I am a veteran, our son is a veteran, my father was a World War II veteran, my grandfather was a World War I veteran, my great-great grandfather was a Civil War veteran and I am working on documentation of my family’s qualification for Sons of the Revolution.
Many in my family gave the U.S. government a blank check to protect our country, our way of life and the oppressed of the world.
All in my family came home. Many did not, and some were wounded and are no longer able to serve.
San Francisco 49ers quarterback Colin Kaepernick has probably angered a number of veterans by choosing to sit during the playing of the national anthem as a protest for racial injustice.
If he really believes in what he is saying, he should retire from the National Football League and enlist in the military and volunteer for service in the oppressed areas of the world.
Of course, his actions could be just lip-service because helping the oppressed is not just a game like professional football.
Oh, yes, the military does not pay quite as much as what Kaepernick earns and requires 20 years to retire.
It seems that James P. Zakoura and others in his situation could remedy their ill feelings about the limited liability companies by writing checks to the Kansas treasurer for the balance of what they think they owe (8-28, A1, “Hundreds of thousands of Kansas business owners are exempt from state income taxes. But many, feeling like ‘freeloaders,’ want the tax break to end”).
Ostensibly, Mr. Zakoura does not need to pay just for 2015 but could clear his obligation by paying for years 2012 through 2015.
I did not create an LLC and paid my fair share, which he and similar folks did not.
Public transit need
KCK Street Blues Fest, the Urban Farm & Garden Tour, Boulevardia, the KC Fringe Festival, Symphony in Flint Hills, the state fairs, the Kansas City Marathon and First Fridays — these are just some of the events that public/shared transport would make a difference in my participation.
Good, dependable public transit would eliminate thousands of cars and parking spaces (as well as time and effort walking to venues).
I would love to share or give up my car and the insurance, maintenance, taxes and fees, gas, etc.

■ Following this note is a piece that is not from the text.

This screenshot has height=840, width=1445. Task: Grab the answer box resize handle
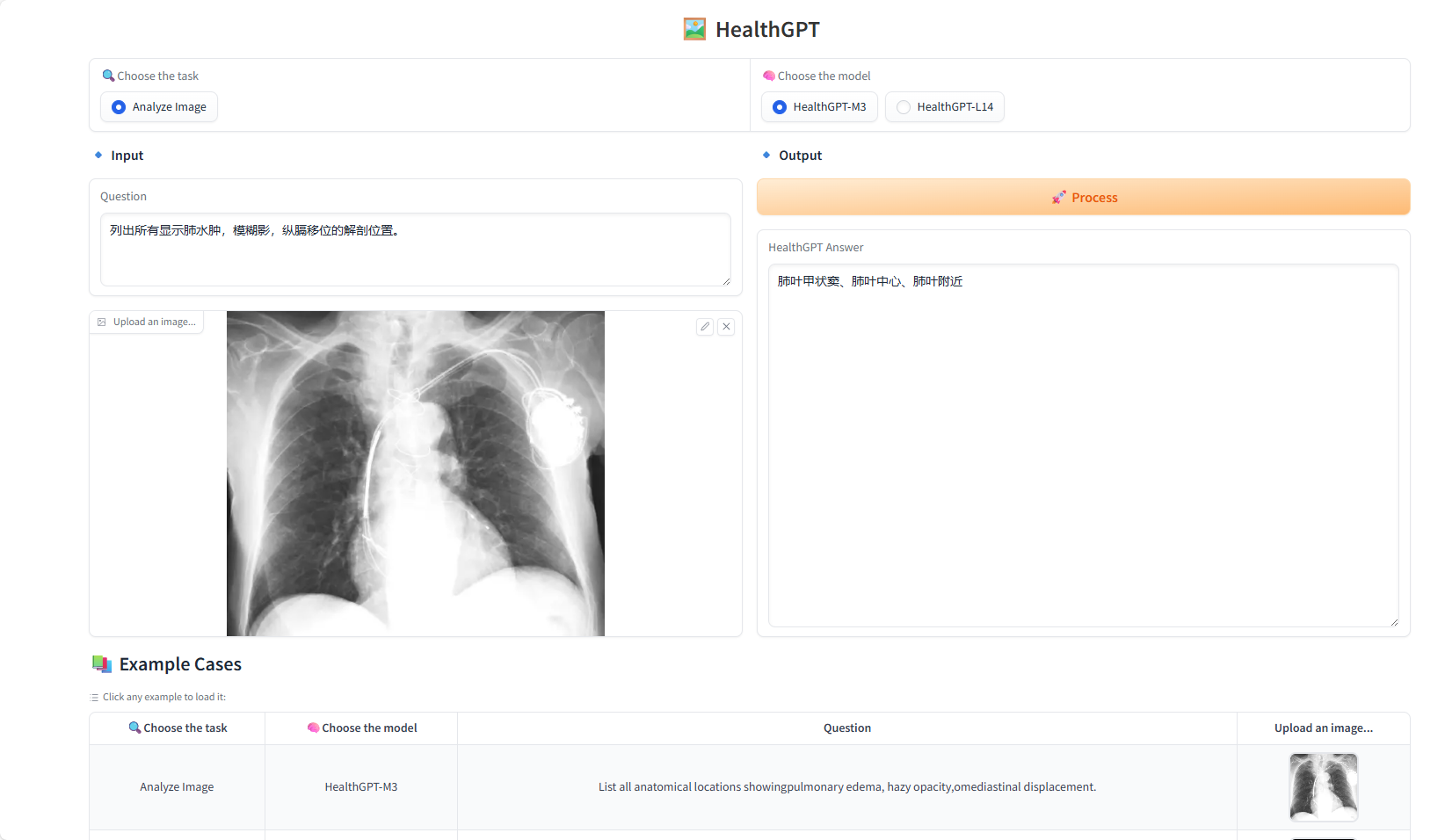tap(1394, 622)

I would have more disposable income to spend on local events, business, services or medical care.
My compromise would be more organized trip-planning, walking a mile — 20 minutes for me to a car-free Westport or Country Club Plaza.

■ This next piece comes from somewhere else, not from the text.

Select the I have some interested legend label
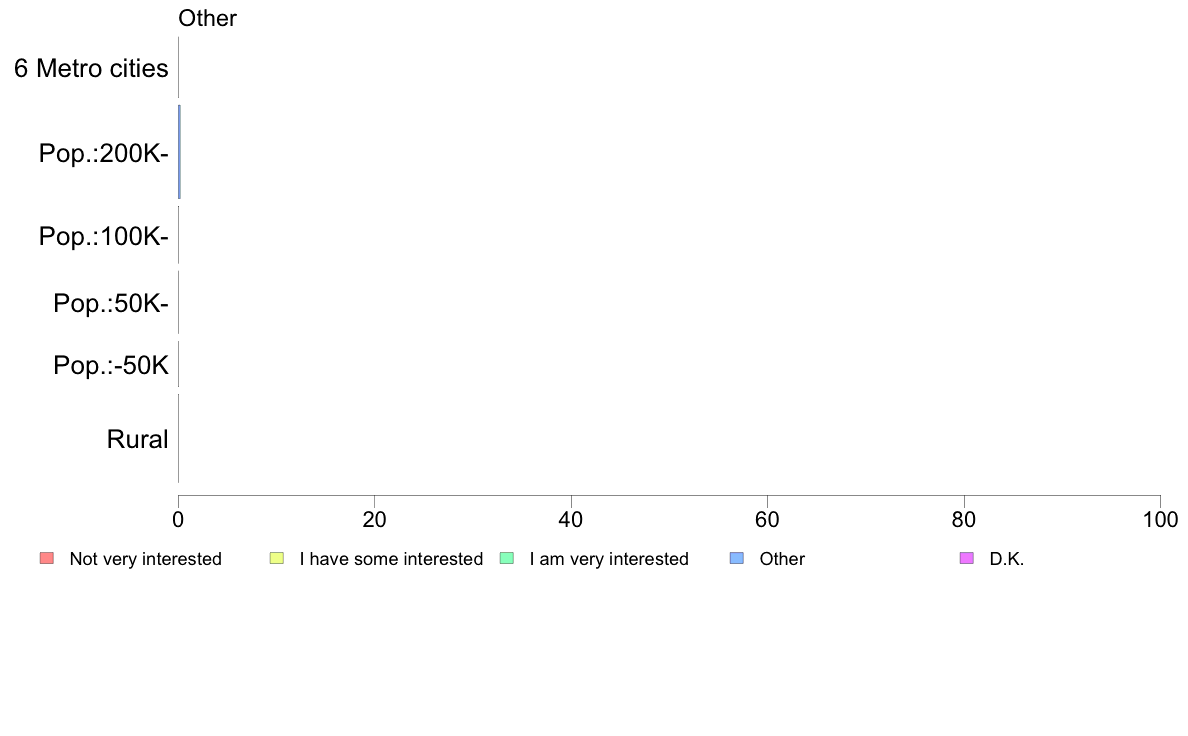1188x736 pixels. (x=391, y=559)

You have the millennials and baby boomers as well as the opportunity to develop the urban mindset of the children of today.

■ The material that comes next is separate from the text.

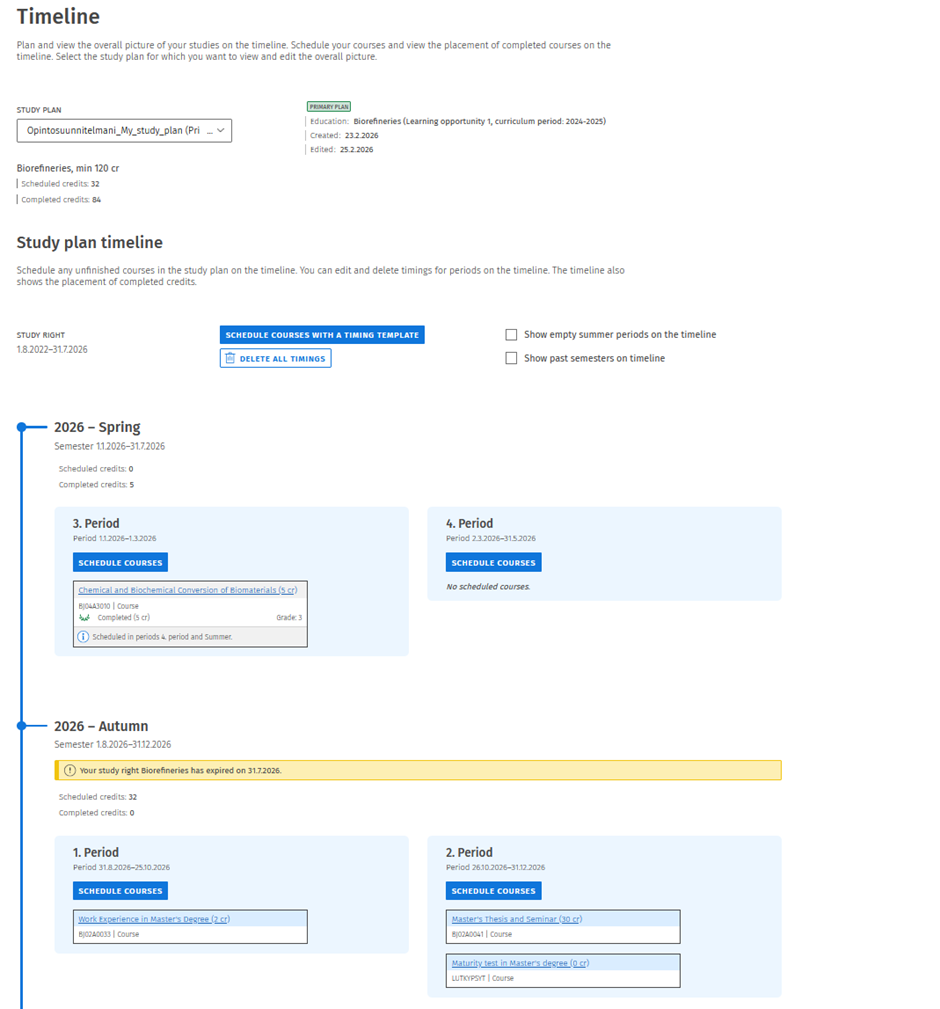Open Chemical and Biochemical Conversion of Biomaterials link
This screenshot has width=940, height=1009.
click(187, 590)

I just spent $300 filling up my gas tank and paying a semiannual auto insurance premium, with a repair bill of more than $1,000 coming.
Kansas City, Kan.
I was very glad to see your investigative journalism regarding the increase and prohibitive cost of the EpiPen (8-24, A1, “For lifesaving EpiPen, rising cost is alarming”).
As a school nurse, I care for several students with life-threatening allergies that require prescription EpiPens to be on hand for an emergency.
Four years ago, when I began school nursing, the cost of an EpiPen was $70. Now, parents tell me the cost is $650 for a prescription of two EpiPens.
A single dose of epinephrine given in an emergency will buy about 15 minutes of relief until another injection is necessary. In a good-case scenario, an emergency-response team will arrive before a second dose is needed.
Because of the prohibitive cost, I am seeing a trend where parents are providing me with one pen instead of two. Some parents have been unable to pay for even a single dose.
I sincerely hope some needed pressure on Mylan Pharmaceuticals will provide relief and a large adjustment to the price-gouging cost of this lifesaving medication. Perhaps Mylan’s announcement of a generic EpiPen is a start.